Fitbit Surge. Photo, Sam Sailor/Wikimedia Commons.

Fitbit may have missed a beat with its heart rate monitoring software. Earlier this year, Fitbit was served with a class action lawsuit for its heart rate monitoring devices. The suit alleges that a gap in pulse measurements are a safety risk because users could potentially reach dangerous heart rates. A new study, funded by the firm that brought the lawsuit, suggests that the company’s proprietary heart rate tracking technology, PurePulse, may be inaccurate.

Researchers from California State Polytechnic University, Pomona measured the heart rates of 43 adults (21 women and 22 men) using Fitbit’s Surge watches and Charge HR bands and compared the results against an electrocardiogram (ECG). They found that during moderate to intense exercise, the Charge HR trackers recorded a heart rate that differed from the ECG by approximately 15 beats per minute.
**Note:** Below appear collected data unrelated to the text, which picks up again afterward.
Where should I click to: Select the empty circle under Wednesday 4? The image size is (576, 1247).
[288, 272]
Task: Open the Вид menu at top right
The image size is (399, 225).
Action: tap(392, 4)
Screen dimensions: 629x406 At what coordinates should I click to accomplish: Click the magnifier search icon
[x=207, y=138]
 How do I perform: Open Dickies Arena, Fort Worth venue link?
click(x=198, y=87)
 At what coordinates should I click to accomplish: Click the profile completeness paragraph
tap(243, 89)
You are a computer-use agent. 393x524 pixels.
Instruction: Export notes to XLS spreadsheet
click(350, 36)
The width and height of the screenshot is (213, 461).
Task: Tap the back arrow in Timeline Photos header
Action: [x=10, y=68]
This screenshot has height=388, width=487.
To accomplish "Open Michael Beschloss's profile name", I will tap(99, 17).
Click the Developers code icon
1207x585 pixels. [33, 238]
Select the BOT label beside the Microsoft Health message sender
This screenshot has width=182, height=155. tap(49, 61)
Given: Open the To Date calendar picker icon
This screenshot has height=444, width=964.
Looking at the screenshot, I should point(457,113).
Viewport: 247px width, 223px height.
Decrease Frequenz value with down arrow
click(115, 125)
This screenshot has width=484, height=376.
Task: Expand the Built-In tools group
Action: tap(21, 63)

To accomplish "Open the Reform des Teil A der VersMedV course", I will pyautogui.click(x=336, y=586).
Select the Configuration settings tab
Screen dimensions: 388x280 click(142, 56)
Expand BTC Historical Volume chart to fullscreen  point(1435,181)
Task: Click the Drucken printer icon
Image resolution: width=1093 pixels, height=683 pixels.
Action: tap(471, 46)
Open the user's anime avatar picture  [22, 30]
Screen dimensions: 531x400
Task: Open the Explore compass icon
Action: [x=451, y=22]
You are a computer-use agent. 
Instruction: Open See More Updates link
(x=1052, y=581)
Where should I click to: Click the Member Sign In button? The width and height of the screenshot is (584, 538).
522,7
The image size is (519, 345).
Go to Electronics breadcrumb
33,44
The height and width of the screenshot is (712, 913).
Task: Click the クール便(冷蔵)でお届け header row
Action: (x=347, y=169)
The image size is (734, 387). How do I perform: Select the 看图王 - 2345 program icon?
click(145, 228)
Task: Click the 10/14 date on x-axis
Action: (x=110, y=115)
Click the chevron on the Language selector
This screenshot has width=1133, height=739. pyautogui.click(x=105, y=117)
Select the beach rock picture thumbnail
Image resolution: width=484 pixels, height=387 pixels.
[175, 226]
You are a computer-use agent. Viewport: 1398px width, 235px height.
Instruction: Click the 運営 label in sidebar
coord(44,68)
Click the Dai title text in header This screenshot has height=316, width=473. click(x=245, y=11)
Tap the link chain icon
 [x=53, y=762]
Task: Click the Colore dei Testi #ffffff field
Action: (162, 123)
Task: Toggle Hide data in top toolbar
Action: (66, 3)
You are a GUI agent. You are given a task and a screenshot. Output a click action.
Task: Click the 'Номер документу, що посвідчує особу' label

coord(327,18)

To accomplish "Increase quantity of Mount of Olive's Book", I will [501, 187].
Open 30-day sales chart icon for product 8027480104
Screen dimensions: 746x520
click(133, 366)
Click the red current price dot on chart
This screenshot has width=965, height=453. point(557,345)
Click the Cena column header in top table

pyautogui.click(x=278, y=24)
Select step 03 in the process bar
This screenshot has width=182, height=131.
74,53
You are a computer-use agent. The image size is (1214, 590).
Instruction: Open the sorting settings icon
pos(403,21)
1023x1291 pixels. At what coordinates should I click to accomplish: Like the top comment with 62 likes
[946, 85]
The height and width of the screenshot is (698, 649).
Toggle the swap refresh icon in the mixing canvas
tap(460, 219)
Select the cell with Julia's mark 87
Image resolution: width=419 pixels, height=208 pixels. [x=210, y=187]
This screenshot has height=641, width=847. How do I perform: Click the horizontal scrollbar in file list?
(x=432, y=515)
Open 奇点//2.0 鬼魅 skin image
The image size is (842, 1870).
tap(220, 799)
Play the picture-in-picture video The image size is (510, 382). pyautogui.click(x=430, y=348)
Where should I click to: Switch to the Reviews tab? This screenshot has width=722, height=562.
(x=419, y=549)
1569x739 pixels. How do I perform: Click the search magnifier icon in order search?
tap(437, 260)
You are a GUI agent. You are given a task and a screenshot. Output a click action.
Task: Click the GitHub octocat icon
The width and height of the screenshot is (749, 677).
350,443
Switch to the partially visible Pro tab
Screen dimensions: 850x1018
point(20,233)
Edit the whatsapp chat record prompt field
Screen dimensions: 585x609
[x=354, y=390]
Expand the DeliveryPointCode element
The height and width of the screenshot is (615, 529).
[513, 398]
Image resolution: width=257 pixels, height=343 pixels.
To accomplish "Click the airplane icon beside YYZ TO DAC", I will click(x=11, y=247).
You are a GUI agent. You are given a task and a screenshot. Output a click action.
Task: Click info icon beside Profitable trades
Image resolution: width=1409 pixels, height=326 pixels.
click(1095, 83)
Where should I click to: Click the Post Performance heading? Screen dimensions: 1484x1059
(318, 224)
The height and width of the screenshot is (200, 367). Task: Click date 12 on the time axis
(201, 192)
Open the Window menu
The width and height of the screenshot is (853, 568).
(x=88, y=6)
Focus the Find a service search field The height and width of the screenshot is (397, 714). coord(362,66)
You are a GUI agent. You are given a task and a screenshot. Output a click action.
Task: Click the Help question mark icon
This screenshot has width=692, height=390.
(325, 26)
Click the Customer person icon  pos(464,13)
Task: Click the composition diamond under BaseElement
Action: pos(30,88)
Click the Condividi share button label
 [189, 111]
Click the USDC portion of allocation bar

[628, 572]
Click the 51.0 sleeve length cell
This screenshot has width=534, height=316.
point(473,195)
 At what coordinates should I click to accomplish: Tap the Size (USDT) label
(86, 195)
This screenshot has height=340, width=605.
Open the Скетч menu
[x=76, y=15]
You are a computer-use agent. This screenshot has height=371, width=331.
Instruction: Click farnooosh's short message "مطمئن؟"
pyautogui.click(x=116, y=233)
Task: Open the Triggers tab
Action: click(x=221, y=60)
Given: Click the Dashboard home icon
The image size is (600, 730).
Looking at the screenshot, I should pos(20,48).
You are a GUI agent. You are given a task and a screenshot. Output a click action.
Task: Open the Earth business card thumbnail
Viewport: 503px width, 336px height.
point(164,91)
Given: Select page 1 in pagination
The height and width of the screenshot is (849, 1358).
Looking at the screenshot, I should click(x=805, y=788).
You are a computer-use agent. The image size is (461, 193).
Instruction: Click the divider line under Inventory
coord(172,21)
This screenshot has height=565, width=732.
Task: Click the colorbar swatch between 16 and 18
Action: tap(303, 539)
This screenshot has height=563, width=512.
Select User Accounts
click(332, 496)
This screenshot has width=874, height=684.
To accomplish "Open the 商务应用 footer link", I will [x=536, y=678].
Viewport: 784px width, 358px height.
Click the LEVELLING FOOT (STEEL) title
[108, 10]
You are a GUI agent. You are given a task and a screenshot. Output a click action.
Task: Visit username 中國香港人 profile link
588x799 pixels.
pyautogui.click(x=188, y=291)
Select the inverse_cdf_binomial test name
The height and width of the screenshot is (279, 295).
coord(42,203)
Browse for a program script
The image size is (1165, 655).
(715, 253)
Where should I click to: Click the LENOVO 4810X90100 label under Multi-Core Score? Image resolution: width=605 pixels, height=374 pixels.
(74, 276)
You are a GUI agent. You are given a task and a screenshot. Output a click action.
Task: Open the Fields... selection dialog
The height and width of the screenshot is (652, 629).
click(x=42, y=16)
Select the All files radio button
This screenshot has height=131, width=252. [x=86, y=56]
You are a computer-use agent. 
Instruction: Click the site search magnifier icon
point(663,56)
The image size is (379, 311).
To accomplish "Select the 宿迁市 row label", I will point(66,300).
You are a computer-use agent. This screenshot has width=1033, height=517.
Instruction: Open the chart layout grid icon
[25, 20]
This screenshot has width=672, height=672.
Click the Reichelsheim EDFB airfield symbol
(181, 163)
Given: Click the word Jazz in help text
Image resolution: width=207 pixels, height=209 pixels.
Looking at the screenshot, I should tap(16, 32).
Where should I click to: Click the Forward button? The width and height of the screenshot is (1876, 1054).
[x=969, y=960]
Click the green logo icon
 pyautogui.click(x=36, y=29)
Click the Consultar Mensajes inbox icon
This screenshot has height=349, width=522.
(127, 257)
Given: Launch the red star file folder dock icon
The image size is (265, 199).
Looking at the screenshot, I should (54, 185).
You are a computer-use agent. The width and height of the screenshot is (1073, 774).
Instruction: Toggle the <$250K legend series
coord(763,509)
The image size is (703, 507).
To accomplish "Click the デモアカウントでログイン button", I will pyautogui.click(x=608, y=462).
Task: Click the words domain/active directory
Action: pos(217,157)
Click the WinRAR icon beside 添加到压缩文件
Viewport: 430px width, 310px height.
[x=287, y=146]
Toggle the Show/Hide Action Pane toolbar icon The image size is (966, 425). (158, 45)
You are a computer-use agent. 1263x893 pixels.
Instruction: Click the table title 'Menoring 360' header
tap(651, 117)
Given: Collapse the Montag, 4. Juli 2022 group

The Surge trackers had a more significant difference, overestimating or underestimating by an average range of 22 beats per minute as compared to the ECG results during high intensity exercise.

Is the study biased?

The study received $10,100 from Lieff, Cabraser, Heimann and Bernstein, the same law firm that is filing a fraud class action lawsuit against Fitbit. The group of lawyers represent three plaintiffs from California, Colorado and Wisconsin. They collected customer complaints concerning the Surge and Charge HR trackers and concluded the devices are “deceptive” and do not work as advertised.

Jonathan Selbin, an attorney with the law firm filing the suit against Fitbit, told The Daily Mail the fact that they had funded the research is “meaningless” and does not affect its objectivity. The self-published study does not disclose any conflicts of interest, which is generally required of studies published in journals.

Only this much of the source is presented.